For the purpose of generative modeling, the transition densities are chosen such that $p_N(x_N) = \int p(x_{0:N}) dx_{0:N-1} \approx p_{\text{prior}} (x_N)$ for large $N$ , where $p_{\text{prior}}$ is an easy-to-sample prior density. To sample approximately from $p_{\text{data}}$ , one may use ancestral sampling with Equation (2), i.e. first sample $X_N \sim p_{\text{prior}}$ followed by $X_k \sim p_{k|k+1} (\cdot | X_{k+1})$ for $k \in \{ N-1, \cdots, 0 \}$ .

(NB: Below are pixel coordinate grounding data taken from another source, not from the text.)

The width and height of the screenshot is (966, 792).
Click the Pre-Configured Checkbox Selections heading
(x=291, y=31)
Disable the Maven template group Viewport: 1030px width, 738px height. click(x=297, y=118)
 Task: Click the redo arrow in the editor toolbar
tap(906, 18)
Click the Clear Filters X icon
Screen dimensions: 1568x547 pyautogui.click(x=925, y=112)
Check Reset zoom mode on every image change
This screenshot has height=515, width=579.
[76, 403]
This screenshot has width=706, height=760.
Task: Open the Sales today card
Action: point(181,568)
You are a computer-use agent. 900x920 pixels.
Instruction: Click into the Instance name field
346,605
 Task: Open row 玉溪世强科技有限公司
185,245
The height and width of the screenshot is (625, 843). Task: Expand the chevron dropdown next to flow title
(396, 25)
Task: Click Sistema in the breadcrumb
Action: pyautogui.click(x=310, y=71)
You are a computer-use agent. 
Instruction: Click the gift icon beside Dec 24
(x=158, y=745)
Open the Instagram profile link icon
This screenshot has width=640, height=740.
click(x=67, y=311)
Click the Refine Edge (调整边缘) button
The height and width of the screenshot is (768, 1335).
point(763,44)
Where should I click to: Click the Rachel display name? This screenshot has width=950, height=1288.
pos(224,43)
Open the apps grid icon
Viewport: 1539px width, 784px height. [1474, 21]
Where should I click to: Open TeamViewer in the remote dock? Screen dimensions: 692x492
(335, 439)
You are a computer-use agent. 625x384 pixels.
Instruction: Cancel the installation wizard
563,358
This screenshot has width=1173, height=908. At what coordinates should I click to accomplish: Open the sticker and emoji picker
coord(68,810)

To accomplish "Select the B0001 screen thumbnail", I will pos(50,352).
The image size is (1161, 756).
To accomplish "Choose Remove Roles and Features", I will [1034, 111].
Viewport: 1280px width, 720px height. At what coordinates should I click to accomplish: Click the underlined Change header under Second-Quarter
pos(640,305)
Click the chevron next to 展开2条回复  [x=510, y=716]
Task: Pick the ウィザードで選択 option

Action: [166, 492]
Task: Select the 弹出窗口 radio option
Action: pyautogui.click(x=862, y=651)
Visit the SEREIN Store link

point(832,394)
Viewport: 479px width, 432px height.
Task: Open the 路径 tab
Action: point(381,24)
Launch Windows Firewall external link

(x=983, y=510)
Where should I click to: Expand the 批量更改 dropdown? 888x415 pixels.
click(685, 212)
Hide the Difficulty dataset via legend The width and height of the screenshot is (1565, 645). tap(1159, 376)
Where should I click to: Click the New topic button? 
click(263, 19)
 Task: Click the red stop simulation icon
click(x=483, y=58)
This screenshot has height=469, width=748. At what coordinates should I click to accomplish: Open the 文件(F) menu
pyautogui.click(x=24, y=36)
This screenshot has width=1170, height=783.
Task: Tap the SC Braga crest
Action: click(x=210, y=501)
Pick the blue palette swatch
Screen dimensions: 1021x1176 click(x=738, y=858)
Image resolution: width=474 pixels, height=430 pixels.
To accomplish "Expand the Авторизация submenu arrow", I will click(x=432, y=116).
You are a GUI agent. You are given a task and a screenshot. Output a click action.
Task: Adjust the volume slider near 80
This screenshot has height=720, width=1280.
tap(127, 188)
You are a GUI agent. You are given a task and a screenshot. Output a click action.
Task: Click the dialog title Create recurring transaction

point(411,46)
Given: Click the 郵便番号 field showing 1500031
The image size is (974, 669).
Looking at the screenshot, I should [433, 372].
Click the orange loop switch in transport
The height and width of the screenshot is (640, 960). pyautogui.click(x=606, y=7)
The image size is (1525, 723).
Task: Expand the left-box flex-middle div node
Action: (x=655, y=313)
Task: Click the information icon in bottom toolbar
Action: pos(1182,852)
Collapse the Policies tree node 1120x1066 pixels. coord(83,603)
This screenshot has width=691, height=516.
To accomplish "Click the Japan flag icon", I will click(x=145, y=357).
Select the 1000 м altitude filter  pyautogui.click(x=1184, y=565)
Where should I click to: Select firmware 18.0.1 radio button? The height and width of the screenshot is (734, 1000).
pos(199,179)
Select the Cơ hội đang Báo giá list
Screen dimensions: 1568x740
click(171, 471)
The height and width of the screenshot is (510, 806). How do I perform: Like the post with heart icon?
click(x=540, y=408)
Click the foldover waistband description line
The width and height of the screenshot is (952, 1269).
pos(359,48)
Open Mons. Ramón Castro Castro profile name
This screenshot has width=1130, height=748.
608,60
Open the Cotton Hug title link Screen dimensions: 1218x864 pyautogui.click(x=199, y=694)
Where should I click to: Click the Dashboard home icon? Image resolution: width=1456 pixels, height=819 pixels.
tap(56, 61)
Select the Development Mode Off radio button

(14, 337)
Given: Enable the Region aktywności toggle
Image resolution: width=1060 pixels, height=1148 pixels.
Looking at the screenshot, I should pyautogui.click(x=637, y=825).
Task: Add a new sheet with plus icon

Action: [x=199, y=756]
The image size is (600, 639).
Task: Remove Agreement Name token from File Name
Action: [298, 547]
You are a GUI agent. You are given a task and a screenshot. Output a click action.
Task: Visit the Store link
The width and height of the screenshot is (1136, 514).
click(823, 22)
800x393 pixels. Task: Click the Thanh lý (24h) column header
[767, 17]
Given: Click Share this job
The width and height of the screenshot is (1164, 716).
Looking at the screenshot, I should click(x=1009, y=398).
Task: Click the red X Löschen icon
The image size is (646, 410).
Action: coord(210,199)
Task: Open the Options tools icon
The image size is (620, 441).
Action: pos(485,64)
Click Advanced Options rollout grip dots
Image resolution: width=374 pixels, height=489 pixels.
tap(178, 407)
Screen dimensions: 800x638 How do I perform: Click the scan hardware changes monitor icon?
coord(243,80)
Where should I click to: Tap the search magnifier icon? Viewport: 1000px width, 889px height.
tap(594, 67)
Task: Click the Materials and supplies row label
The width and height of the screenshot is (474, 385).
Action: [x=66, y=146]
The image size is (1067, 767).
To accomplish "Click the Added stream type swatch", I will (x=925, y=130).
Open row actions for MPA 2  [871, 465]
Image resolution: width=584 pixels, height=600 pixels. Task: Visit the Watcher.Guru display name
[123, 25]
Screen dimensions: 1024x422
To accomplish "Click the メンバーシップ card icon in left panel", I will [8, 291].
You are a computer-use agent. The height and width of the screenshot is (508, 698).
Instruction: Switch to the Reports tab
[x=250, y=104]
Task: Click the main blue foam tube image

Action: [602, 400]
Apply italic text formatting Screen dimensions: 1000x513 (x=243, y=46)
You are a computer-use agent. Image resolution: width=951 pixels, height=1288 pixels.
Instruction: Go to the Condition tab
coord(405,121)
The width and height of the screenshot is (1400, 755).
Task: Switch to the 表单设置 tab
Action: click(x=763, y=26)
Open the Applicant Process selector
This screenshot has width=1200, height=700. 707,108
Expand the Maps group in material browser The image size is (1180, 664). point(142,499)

Equation (2) cannot be simulated exactly, but may be approximated if we consider a forward transition density of the form:

\begin{equation} p_{k+1 | k} (x_{k+1} | x_k) = \mathcal{N} (x_{k+1}; x_k + \gamma_{k+1} f(x_k), 2 \gamma_{k+1} \bold{I}) \end{equation}

with drift $f : \mathbb{R}^d \rightarrow \mathbb{R}^d$ and stepsize $\gamma_{k+1} > 0$ . Equation (2) can be first approximated by the following equation:

\begin{equation} \begin{align*} p_{k | k+1}(x_k | x_{k+1}) &= p_{k+1 | k}(x_{k+1} | x_k) \exp [\log p_k(x_k) - \log p_{k+1} (x_{k+1})] \\ &\approx \mathcal{N}(x_k; x_{k+1} - \gamma_{k+1} f(x_{k+1}) + 2 \gamma_{k+1}\nabla \log p_{k+1} (x_{k+1}, 2\gamma_{k+1} \bold{I}) \end{align*} \end{equation}

using that $p_k \approx p_{k+1}$ , a Taylor expansion of $\log p_{k+1}$ at $x_{k+1}$ and $f(x_k) \approx f(x_{k+1})$ .

☝

How to derive the approximation?

First,

\begin{align*} p_{k | k+1} (x_k |x_{k+1}) &= p_{k+1 | k}(x_{k+1} | x_k) \frac{p(x_k)}{p(x_{k+1})} \\ &= p_{k+1 | k}(x_{k+1} | x_k) \exp\left( \log \frac{p(x_k)}{p(x_{k+1})} \right) \\ &= p_{k+1 | k}(x_{k+1} | x_k) \exp [\log p_k(x_k) - \log p_{k+1} (x_{k+1})] \end{align*}

By Taylor expansion of $\log p_{k+1}(x)$ at $x = x_{k+1}$ :

\log p_{k+1}(x) \approx \log p_{k+1}(x_{k+1}) + \nabla \log p_{k+1}(x_{k+1})^T (x - x_{k+1})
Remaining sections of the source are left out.